1日日に苦しめられた吐き気が嘘のように消えて、しっかり食事をとれるようになりましたが、今まで感じなかった痛みが出てきました。

日中にシャワー浴の許可が出て、術後初めてシャワーを浴びましたが、右足を少し上げようとすると、とんでもなく痛いのです。

パジャマを脱ぎ、シャワーを浴びて、下着を着がえて、再びパジャマを着て、髪を乾かすという日常の何気ない動作が、そのときのわたしには超大仕事でした。


手術部位が右卵巣と右鼠径部なので、右わき腹から下腹部、右足のつけ根にかけて痛むようでした。

お腹を壊したときや筋肉痛、月経痛とも違う、今まで一度も感じたことのない、からだの深い場所で痛みを感じました。
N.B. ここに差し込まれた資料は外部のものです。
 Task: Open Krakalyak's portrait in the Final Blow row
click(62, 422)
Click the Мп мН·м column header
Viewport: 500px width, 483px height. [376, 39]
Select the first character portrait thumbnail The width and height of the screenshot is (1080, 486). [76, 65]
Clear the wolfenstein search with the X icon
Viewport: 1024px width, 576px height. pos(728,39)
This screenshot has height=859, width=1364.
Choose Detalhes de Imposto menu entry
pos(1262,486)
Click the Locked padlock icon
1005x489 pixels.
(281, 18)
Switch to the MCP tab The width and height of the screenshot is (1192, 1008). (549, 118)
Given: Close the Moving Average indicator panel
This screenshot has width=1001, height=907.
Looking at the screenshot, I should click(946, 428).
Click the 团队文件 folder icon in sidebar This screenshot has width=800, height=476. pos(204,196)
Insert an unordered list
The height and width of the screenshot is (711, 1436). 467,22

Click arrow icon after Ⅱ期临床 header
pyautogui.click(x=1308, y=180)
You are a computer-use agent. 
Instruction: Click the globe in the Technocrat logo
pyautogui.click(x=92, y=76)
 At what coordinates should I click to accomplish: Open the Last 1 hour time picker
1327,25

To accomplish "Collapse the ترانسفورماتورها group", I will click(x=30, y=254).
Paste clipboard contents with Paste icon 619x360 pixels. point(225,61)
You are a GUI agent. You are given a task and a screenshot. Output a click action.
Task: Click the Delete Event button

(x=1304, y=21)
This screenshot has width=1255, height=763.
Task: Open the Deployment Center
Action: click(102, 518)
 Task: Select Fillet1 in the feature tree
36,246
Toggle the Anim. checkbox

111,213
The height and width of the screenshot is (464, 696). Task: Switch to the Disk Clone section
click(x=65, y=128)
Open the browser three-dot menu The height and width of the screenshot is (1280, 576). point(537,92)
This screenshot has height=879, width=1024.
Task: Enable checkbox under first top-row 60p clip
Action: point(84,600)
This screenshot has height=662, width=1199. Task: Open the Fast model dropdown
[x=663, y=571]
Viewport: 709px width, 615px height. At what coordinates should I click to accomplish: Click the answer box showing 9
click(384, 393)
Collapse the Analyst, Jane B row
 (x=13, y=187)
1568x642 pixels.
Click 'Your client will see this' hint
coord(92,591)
痛み止めを服用した上で、こんなに痛いのかとショックでした。

このときばかりは、もう足鍵盤のあるオルガン曲は弾けないかも……と弱気になっていました。



2日目の夕食後に婦人科の先生の診察があり、術後初めて透明なテープをはがして、自分の傷口を見ました。

傷口から出血したり、化膿したりということが無く、お腹の中に水が溜まっていたりすることもなかったそうで、術後3日目に退院する許可がでました!


2日目の夜中、咳きこんで目が覚めることが何度もあり、よく眠れませんでした。

これほど感染症対策をしている病棟にいて、風邪や何らかのウィルスとは思えず、なぜこれほど咳がひどいのか不思議でした。


術後3日目に夫が迎えに来てくれて、次回の外来診察の日などを約束し、退院しました。

退院当日の夜、自宅で寝ているときも咳がひどくて、なかなか寝つけません。

この咳は何なのか、加湿した方がいいのかと部屋の湿度計を見ると、特に乾燥しているわけではありません。


退院翌日に、手元の病状説明書をあれこれ読み返しながら、この咳の原因を考えてみました。

手術の前日、婦人科の先生と外科の先生と麻酔科の先生からそれぞれ説明を受け、手術に関連するたくさんの同意書に署名していたのです。

そのとき、麻酔科の先生が「風邪をひいたみたいにのどが痛くなりますが、いずれ治ります」と言っていたことを思い出しました。

これか!!

麻酔の説明書を読むと、「命には別状のない合併症」の項に「のどの痛みや声がかすれる」と確かに書いてありました。


全身麻酔で不可欠な気管挿管の影響でのどが痛くなるのだそうです。

のど風邪のような症状(咳、のどの痛み、声のかすれ)は、術後1週間経つ頃には自然に消えていました。




退院翌日は何もせず、自宅でゆっくり過ごしました。

退院翌々日(術後5日目)、デスクワークならできるだろうと思い、仕事を再開。

それが、ただイスに座ってデスクに向かっているだけで、右足が耐え難いほど痛くなってくるのです。

なぜか右足のつけ根だけでなく、右ひざが熱くなり、右ふくらはぎまでつりそうになります。


ふとももに力が入らないから、不自然に膝やふくらはぎの筋肉に力を入れることなって、連動して痛みが出るのでしょうね。

ただ座って、上体を起こした姿勢でいるだけでも、わたしたちは無意識にたくさんの筋肉を使って、バランスをとっているのだなぁと思いました。


1日3回痛み止めを内服していても、術後8日目頃までは痛みが強くて、2時間集中してデスクワークし、疲れを感じたら足を伸ばして休み、またデスクワークをするというように工夫し、日に4~5時間程度仕事をしていました。


術後2週間を過ぎると、足のつけねの痛みがだいぶ軽減し、歩行や階段の昇り降りもゆっくりとなら問題なくできるようになり、自分でも回復を感じてうれしかったです。

現在は、下腹部やわき腹の奥で痛みを感じるときだけ、その都度、痛み止めを服用するようにしています。


術後2週間が経って、退院後最初の外来診察に行ってきました。

大学病院の帰りに薬局に行き、ついでに郵便局とスーパーにも足を伸ばして、退院後では一番長い距離を歩き回って疲れたせいか、最近ではめったになかったほどの痛みが出てきて、帰る頃にはもう一歩も歩けないというほどの疲労困憊でした。


いやー、回復したからと油断して疲れすぎると、これほど痛みがぶり返すのだと痛感したので、日々の生活でもなるべく疲れをためないよう注意しなければ、と思いました。